However, if personal private information is leaked from the database, the service will be regarded as unacceptable by the original owners of the data. There are two approaches to avoiding leaks of private information from public databases: generalization methods and perturbation methods. Generalization methods modify the original data to avoid identification of the records. These methods generate a common value for some records and replace identifying information in the records with the common value. However, detailed information is lost during this process. On the other hand, perturbation methods add noise to data. While perturbed data usually retains detailed information, it also normally includes fake data. In particular, when performing such an evaluation, it is difficult to model the background knowledge of an adversary trying to obtain private information from a database. Even if some fields of records in a database have been anonymized in some manner, an adversary may still be able to identify a record through background knowledge[1][4].
For example, even if ZIP codes are generalized to include just the highest level of regional information in a medical database, this may still be enough to identify a record if there is only one case of a particular disease in that region and an adversary knows that a particular target has had that disease and lives in that region. Since the generalization and perturbation methods take such different approaches, it is very difficult to compare them[4].
Cloud Computing, the long-held dream of computing as a utility, has the potential to make over a large part of the IT engineering, making software even more striking as a service and shaping the way IT hardware is planned and purchased. Developers with modern ideas for new Internet services no longer require the large investment outlays in hardware to organize their service or the human expenditure to operate it. They need not be fretful about over-provisioning for a service whose status does not meet their prediction, thus slaying costly resources, or under-provisioning for one that becomes disgracefully accepted, thus missing potential customers and profits. Moreover, companies with large batch-oriented tasks can get results as rapidly as their programs can scale, since using 1100 servers for one hour costs no more than using one server for 1100 hours. This flexibility of resources, without paying a payment for huge scale, is unmatched in the history of IT[14].
1. To reduce that confusion by instructive terms, providing simple statistics to enumerate comparisons between of cloud and conventional Computing, and identifying the top technical and non-technical obstacles and opportunities of Cloud Computing.
2. Usage-based pricing is not renting.
3. Renting a resource involves paying a negotiated cost to have the resource over some time period, whether or not you utilize the source.

II. RELATED WORK

A. Future Generation Computer Systems

k-anonymization is an important privacy protection mechanism in data publishing. Such mechanisms only protect the data up to the rst release or rst recipient. In practical applications, data is published continuously as new data arrive; the same data may be anonymized differently for a different purpose or a different receiver. In such scenarios, even when all releases are properly k-anonymized, the anonymity of an individual may be accidentally compromised if recipient crossexamines all the releases received with other recipients. Preventing such correspondence attacks faces major challenges. In this paper, it characterize the correspondence attacks and propose an efficient anonymization algorithm to the attacks in the model of continuous data publishing.This paper provides a systematic way to characterize the correspondence attacks and propose an efficient anonymization algorithm to prevent the attacks in the model of continuous data publishing. All the possible attacks like F-attack, C-attack and B-attack is discussed in this paper[2]. This paper provides the following disadvantage: Data with frequent changes like frequent updates / inserts were not considered in this paper and it adds a major drawback in this paper. Due to dynamic environment, the frequent data releases makes this project void.

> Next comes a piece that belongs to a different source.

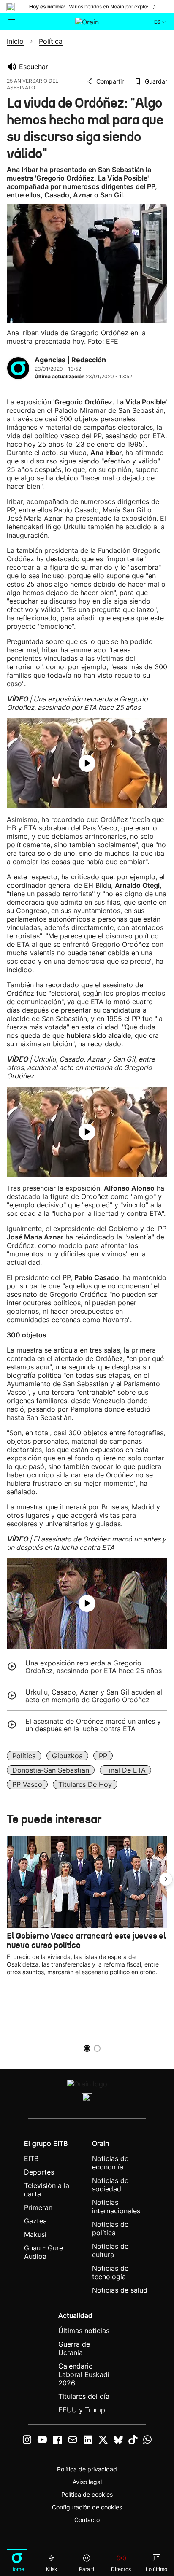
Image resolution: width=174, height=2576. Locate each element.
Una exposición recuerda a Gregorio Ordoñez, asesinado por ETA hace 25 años (93, 1667)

B. Cloud Computing and Emerging IT Platforms

Recently, privacy preserving data publishing has received a lot of attention in both research and applications. It refers to static data sets. In this paper, an emerging problem of continuous privacy preserving publishing of data streams which cannot be solved by any straightforward extensions of the existing privacy preserving publishing methods on static data. To undertake the problem, we build up a novel approach which considers both the distribution of the data entries to be published and the statistical distribution of the data stream. An wide-ranging performance using both real data sets and synthetic data sets verifies the effectiveness and the efficiency of our methods. Distribution of the data entries to be published and the statistical distribution of the data stream is the core idea of this project and it’s not handled ever before in this perception. A concrete model and an anonymization quality measure, and developed a group of randomized methods[3]. The disadvantages are: This paper didn’t clearly explain once the data is mined for getting multidimensional data. Impact due to work load on the data streams is not discussed in this paper.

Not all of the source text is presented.